It was Robb Stoddard’s intense interest in IT that propelled him through the ranks to his current position as Alberta’s CIO. However, Stoddard, doesn’t see his role as being overly technical.
“The CIO office in Alberta has always been a strategic planning, policy and business role as opposed to a technical role,” he said. “Technology is changing so rapidly, and it is becoming so pervasive, that the CIO role in Alberta is turning more into transforming business than it is about building and operating IT systems.”
In 2002, the Service Alberta Web site was launched to allow the government to organize services and information along life-based themes.
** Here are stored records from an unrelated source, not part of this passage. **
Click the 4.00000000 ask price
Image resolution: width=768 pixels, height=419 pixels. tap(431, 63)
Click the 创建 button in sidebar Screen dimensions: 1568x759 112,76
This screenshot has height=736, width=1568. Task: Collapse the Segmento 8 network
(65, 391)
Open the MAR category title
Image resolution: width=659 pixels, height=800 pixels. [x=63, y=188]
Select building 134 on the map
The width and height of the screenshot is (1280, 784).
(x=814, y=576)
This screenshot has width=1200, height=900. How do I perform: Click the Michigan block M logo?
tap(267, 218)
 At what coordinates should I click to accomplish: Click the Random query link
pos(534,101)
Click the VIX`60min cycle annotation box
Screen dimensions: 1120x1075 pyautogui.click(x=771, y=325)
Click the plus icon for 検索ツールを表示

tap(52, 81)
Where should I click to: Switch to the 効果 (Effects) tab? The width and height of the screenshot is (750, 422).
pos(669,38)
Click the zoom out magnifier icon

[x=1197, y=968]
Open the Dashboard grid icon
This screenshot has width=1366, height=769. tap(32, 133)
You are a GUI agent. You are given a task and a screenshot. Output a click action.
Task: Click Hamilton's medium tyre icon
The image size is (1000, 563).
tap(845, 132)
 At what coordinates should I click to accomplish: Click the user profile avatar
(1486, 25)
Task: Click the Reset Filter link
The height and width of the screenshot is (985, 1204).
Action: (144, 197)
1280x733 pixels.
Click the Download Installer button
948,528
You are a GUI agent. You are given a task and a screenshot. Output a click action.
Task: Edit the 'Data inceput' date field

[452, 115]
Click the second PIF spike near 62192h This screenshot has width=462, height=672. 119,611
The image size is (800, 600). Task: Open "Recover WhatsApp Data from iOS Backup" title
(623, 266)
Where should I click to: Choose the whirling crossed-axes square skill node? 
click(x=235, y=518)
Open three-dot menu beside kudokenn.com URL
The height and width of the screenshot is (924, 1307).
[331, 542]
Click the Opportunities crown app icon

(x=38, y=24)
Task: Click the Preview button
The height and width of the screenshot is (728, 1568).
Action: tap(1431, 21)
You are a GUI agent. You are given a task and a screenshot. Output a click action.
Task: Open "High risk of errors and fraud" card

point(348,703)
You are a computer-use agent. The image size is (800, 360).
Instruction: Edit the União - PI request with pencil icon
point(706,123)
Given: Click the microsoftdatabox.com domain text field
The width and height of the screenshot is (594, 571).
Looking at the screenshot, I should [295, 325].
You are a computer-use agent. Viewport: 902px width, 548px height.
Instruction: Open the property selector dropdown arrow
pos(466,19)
The province also launched the Government of Alberta Enterprise Architecture (GAEA), which gives departments and agencies specific standards and directions for applications that meet business needs.
GAEA will be the building code and blueprint for setting standards for the direction of information and communications technology (ICT) in the government, Stoddard said.
“We’ve been going through an evolution when it comes to setting standards,” he said. “We’ve had a great deal of success over the past three to five years in getting ministries to use the same products and setting standards to get everyone using the same e-mail system, the same software packages.”
Stoddard said the main reason for the success of GAEA is the government-wide support it has received.
“The big success of GAEA was getting all ministries to buy into that philosophy and support that philosophy,” he said. “It was a huge collaborative effort to get all of the ministries to not only give their input in regard to the deliverables and the architecture, but to also have them agree that it makes sense to do business this way. They see that we need to start thinking like a $20 billion corporation as opposed to one of 23 divisions.”